According to Kortlandt, PIE *-om changed early on to *-od in PSl, due to influence from pronominal neuter, which later regularly gives -o. Such influence from pronominal to nominal paradigms is also attested in North Germanic.
Yes, this is one of the theories. But there are other accounts. There are 4 options for what happened to PIE final *-os and *-om in Slavic:
1) Both become -o. In that case, the Nom. & Acc. Sg. of the o-stems in -ъ and the 1st sg. in -ъ in the past tense need to be explained.
2) Both become . In that case the neuters in -o need to be explained, as well as the -o in the NA Sg. of the neuter s-stems (from PIE *-os).
3) *-os becomes , *-om becomes -o. In that case, the Acc. Sg. of the o-stems is anaological to the Nom. Sg, but 1st sg. in -ъ in the past tense still needs to be explained, and the -o in the NA Sg. of the neuter s-stems needs to be explained as somehow influenced by the o-stem neuters / neuter pronouns.
4) *-om becomes , *-os becomes -o. In that case the neuters in -o need to be explained; the Nom. Sg. of the o-stems would be analogical to the Acc. Sg. There are some indications for an older Nom. Sg. in -o (the "honorific" forms of names in -o like Mikhailo, patronymicals like Milo-š-).

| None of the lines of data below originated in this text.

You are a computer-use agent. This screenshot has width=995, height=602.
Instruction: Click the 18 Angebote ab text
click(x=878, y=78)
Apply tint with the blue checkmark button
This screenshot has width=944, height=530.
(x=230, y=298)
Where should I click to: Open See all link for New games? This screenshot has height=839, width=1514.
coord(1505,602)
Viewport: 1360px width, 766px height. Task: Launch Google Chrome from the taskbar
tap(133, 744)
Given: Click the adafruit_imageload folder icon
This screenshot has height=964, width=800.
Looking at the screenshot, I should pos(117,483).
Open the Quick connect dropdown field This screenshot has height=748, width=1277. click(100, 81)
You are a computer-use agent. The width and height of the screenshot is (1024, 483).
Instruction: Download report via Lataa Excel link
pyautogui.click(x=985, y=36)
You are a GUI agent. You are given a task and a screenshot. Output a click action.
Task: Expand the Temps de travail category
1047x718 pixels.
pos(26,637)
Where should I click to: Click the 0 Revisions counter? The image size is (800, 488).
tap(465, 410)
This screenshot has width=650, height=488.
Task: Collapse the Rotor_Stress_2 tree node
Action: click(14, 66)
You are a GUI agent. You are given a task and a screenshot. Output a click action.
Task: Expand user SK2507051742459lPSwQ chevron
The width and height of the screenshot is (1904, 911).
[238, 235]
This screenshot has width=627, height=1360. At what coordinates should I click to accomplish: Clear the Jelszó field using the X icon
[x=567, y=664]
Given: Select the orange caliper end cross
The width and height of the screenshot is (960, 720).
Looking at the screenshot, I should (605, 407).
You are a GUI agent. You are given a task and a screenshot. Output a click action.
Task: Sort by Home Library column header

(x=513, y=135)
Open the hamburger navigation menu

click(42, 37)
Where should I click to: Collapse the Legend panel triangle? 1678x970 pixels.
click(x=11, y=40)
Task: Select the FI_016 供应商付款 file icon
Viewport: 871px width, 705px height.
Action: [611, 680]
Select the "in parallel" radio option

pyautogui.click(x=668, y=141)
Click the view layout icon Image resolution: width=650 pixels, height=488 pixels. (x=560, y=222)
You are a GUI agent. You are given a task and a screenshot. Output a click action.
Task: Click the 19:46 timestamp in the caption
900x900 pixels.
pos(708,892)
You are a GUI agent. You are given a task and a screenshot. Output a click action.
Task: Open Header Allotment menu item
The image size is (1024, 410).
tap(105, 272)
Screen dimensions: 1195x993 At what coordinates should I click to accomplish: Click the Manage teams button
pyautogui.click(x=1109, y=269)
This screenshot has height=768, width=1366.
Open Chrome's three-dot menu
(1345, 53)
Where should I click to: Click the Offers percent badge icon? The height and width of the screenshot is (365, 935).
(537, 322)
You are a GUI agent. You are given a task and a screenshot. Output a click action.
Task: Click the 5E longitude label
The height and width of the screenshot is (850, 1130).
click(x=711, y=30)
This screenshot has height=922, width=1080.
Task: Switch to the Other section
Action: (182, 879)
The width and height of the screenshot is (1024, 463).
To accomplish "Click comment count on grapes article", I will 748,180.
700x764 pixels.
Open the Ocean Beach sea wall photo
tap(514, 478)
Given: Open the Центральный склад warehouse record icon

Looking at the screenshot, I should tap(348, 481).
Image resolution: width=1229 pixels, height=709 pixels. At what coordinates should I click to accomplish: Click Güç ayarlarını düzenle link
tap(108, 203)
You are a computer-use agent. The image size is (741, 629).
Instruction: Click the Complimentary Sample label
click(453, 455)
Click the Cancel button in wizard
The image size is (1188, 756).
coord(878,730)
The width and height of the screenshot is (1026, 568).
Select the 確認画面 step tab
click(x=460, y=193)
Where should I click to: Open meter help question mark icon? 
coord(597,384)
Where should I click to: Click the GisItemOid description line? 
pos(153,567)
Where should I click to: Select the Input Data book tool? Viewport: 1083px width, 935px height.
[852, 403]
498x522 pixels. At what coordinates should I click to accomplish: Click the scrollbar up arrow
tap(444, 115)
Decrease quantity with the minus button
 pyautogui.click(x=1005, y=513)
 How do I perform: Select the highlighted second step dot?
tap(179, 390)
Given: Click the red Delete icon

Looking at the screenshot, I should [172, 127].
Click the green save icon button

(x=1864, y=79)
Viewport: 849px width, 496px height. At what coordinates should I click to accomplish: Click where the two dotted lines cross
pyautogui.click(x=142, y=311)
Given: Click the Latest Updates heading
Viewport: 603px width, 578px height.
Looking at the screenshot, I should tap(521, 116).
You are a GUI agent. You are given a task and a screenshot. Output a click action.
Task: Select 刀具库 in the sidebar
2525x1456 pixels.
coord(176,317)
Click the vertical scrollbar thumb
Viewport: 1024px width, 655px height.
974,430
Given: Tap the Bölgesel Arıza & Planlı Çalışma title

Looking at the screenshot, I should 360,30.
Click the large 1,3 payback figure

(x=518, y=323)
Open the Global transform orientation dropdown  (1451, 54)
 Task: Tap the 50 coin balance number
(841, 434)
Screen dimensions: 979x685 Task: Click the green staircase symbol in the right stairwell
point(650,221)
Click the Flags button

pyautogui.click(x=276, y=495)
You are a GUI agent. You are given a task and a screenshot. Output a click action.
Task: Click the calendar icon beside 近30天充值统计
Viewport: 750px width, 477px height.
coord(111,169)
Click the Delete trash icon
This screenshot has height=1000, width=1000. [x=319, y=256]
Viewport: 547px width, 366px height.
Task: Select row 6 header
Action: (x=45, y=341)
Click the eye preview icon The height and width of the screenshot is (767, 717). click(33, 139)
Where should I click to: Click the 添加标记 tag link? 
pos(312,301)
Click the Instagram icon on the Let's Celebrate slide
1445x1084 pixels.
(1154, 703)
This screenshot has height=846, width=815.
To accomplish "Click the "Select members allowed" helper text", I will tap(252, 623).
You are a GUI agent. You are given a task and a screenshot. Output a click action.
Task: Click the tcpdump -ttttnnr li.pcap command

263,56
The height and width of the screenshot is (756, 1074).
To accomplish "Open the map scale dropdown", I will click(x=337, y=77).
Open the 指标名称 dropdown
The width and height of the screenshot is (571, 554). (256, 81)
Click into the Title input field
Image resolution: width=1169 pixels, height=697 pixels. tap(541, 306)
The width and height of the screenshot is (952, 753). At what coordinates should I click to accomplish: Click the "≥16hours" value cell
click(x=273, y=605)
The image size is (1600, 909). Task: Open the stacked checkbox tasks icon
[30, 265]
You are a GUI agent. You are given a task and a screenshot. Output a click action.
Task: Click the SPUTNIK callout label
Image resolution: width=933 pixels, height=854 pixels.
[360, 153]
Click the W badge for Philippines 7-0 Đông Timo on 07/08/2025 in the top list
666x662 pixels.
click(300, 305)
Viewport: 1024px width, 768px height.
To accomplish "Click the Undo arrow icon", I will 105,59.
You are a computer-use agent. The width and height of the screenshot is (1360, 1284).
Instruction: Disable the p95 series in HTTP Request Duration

I've seen all four being posited in the literature; the classical handbooks I know mostly have 2). I personally go with 4). In both cases, the explanation you quote from Kortlandt (he didn't come up with it, it's much older) is usually given; plus it is assumed that some PIE neuter o-stems became males, depending on the accent class. I also have seen the ending Slavic -o being compared to neuters in -a that are supposed to exist in Anatolian.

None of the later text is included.